• TEXTO:
>>>
La defensa de aquellos territorios invisibles podría confundirse con la de ghetos en la vecindad de la nada, pero si algo sobrevive en ti, hasta en las más adversas circunstancias, es por el apoyo intangible de esos otros que existen y existieron, aquellos que te dotan de conciencia las promesas para renovar en ti el recuerdo de lo que eres: otredad dispersa en el recuerdo del tiempo. Tus penates y tus lares que olvidaste en un alejado rincón te iluminan de improviso otro rincón donde –contra toda evidencia- no estás solo: una habitabilidad comienza como continuidad de los espacios de tu propio ánimo.
La palabra interior que nos sostiene vive de la palabra audible, del gesto que nos devuelve el mundo. En nuestra lengua la palabra persona viene del latín personare : sonar a través del habla, cantar, decir…manifestarse, ser escuchados: sientes que eres cuando apareces a través de la escucha.
<<<
• CONSIGNA 1:
Responde con base en el texto sobre la palabra y la persona:
(a) ¿De qué palabra latina viene "persona"?
(b) ¿Qué olvidaste "en un alejado rincón"?
(c) ¿De qué vive "la palabra interior que nos sostiene"?
• CONSIGNA 2: Por favor, prolonga el texto sobre la palabra y la persona a partir de su última oración, con el mismo tono.

• SECCIÓN DE DATOS:
>>>
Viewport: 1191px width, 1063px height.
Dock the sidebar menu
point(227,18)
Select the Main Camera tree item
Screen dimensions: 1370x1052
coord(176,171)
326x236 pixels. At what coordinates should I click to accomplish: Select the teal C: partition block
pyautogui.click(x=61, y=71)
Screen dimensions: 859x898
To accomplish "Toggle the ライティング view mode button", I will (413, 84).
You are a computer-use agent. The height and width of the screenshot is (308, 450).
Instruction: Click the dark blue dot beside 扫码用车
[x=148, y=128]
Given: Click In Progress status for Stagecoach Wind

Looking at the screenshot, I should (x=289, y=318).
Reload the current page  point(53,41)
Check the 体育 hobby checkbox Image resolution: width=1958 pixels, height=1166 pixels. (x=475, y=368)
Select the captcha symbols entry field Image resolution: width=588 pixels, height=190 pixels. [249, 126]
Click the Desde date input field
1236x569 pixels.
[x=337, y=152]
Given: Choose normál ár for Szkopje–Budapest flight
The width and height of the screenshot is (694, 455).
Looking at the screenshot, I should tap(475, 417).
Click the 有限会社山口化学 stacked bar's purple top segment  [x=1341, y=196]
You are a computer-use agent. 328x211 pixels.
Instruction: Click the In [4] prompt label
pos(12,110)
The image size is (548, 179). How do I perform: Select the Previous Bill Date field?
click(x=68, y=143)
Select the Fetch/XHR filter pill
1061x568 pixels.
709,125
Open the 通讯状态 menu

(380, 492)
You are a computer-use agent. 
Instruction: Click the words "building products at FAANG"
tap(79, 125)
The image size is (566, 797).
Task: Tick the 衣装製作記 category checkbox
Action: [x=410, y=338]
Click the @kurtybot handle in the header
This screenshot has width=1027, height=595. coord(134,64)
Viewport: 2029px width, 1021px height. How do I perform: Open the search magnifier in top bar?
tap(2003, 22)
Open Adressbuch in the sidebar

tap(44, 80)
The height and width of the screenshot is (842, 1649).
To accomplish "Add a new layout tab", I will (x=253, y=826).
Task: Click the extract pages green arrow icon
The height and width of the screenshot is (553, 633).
<<<
• RESPUESTA 1:
(a) De *personare*.
(b) Tus penates y tus lares.
(c) De la palabra audible, del gesto que nos devuelve el mundo.

• RESPUESTA 2:
Ese lugar es muy diferente al que se aprecia desde un avión, un coche, un tren, una barca; es el lugar, el territorio del afecto: el territorio afectado, el territorio hendido por lo que te afecta. El sedimento de aquellos instantes en que la vida y el mundo nos acogen genera el humus donde nace la palabra humano.
La expulsión no crea sedimento, lo disuelve arrastrándolo, como las tempestades, a simas que lo alejan. La negación de la palabra y de la escucha tendría el poder y los efectos de esa violencia, el mismo poder de desahucio que si sembraran tus campos de sal y tus heridas de la sangre que amas.
Es la diáspora de esos territorios invisibles lo que puede realmente aniquilarte. Tu último reducto es la última persona que escucha tus palabras.
Quizá una mayoría silenciosa sepa que ya todo cambió y no sepa que hacer con su silencio.